这舞跳地还算是流畅自然。
苏子姜本也不必强要出彩,只要能不掉链子就可以了。
末了之后,苏子姜本以为该停下,环顾四周,周围人都在贴面吻别。
苏子姜稍微愣神,以为是自己遗漏了什么,去看向了王止言。
王止言得到示意,偏头蹭了过来,在苏子姜面颊,蜻蜓点水般地落了一瞬。
苏子姜整个人都僵硬了,呼吸都快要停顿,酥麻处有种热辣蔓延开来。
可偏生王止言就像是纯粹地为了合乎规矩似地坦荡。
苏子姜只好也跟着做伪装色罢了。
这场联谊会之后,两党之争稍微消停了些,毕竟着激进派王队,和那保守派苏谋,看起来最近像是超乎寻常的亲密。
有些事情是压根就瞒不住人的。
一瞬眼神,一个动作,一种氛围。
都能让旁观者看地清楚其间难以掩饰的东西。
联谊会就像是盛况,可一般这种过分的欣悦之下,往往都会有涌动的暗潮在蓄势待发。
虽然领主年纪已渐老,可在他所庇护的人眼里,他似乎能够永远屹立在前方。
可是这样的人,竟然也会病来如山倒,只能卧在床上。
领主不肯见人,垂着个帘子隔开来,只有枯瘦的手从中探出。
王止言和苏子姜在一旁,不由得悲从中来,急忙去握住领主的手。
领主的声音时断时续,像是极其地费力一般。
“我……就快要死了。”
苏子姜张了张嘴,却是先泣不成声。
“领主尽好讲些玩笑话。”
领主发出一阵短促的轻笑。
似乎对自己这人间走上一趟有些释然。
“你们两个都很……优秀,我也没有什么放心不下。”
王止言低垂着眼,却也并不去应声。
“就是小儿子,实在太年幼。
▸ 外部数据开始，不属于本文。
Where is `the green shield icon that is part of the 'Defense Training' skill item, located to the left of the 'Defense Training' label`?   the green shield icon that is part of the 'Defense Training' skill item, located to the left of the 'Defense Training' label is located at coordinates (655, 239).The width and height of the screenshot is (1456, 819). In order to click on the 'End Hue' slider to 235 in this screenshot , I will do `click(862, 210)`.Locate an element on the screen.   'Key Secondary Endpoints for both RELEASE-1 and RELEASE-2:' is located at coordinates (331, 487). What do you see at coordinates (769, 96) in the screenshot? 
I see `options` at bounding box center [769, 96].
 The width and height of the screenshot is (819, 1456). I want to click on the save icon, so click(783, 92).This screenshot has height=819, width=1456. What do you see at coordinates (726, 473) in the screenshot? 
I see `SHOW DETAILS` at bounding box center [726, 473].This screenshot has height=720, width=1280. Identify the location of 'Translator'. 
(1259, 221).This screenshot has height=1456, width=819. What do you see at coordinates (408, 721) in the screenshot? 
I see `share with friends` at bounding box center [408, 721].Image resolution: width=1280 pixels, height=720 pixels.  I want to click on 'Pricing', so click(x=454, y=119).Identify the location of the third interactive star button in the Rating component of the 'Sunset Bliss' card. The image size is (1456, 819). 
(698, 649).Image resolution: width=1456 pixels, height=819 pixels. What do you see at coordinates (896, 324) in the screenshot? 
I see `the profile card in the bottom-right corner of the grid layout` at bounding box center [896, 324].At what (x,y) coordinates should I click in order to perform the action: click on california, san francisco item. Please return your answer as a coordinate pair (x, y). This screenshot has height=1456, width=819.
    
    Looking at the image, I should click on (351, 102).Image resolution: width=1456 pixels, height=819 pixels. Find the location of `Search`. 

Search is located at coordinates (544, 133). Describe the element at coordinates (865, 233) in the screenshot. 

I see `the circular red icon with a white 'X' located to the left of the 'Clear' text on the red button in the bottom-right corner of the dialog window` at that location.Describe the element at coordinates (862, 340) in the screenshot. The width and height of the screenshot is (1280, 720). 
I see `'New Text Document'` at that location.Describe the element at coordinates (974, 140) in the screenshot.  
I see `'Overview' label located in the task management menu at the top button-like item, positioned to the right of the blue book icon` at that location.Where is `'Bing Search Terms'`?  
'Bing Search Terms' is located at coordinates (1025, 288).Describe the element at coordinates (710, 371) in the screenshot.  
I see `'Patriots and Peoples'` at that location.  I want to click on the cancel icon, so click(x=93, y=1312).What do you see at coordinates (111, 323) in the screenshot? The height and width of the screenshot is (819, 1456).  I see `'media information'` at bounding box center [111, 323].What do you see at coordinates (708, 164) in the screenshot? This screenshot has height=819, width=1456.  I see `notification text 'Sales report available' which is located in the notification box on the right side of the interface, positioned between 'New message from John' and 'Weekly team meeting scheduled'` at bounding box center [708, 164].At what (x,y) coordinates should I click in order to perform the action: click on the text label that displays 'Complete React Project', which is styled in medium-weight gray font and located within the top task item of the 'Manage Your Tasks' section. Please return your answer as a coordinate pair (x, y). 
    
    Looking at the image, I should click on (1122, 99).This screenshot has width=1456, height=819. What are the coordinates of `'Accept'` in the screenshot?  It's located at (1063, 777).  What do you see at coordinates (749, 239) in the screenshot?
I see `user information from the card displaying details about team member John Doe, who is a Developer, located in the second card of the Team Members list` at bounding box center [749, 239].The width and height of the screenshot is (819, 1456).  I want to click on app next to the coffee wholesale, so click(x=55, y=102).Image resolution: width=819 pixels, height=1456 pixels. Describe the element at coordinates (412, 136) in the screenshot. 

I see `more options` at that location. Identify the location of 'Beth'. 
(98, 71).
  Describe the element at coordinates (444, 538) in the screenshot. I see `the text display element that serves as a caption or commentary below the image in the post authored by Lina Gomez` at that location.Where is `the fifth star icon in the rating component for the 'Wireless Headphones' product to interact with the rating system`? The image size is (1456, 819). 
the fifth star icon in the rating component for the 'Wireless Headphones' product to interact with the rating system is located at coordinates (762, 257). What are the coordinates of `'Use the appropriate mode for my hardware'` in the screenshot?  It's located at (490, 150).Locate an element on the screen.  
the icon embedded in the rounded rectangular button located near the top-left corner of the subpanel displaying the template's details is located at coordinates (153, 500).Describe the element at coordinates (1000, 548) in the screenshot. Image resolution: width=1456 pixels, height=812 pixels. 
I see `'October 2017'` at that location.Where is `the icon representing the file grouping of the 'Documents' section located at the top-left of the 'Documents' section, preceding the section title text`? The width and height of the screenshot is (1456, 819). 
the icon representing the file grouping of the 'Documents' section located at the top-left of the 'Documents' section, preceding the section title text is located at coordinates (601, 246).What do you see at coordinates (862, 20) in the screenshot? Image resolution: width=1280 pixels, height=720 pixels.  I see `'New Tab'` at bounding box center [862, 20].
”
领主有个小儿子的,他的发妻已经去世,说起来还算是一桩秘辛。
他的发妻出城研究,回来的时候被检测出感染丧尸病毒,因而没被允许入城。
可没有人敢对领主的发妻执行枪决。
是领主自己扣下的扳机,满面淌泪,颤抖着手,却还是坚定地杀死发妻。
当时小儿子还是个婴孩,却已经失去了母亲,领主看不得他的模样,便让其送到了托管所去。
自此甚至从来未曾让小儿子知道过他这个父亲的存在。
只要见到这个小儿子,便是极其复杂的触动,虽然无可否认,他爱小儿子的,可同时小儿子的存在,就是提醒他经历过的伤痛。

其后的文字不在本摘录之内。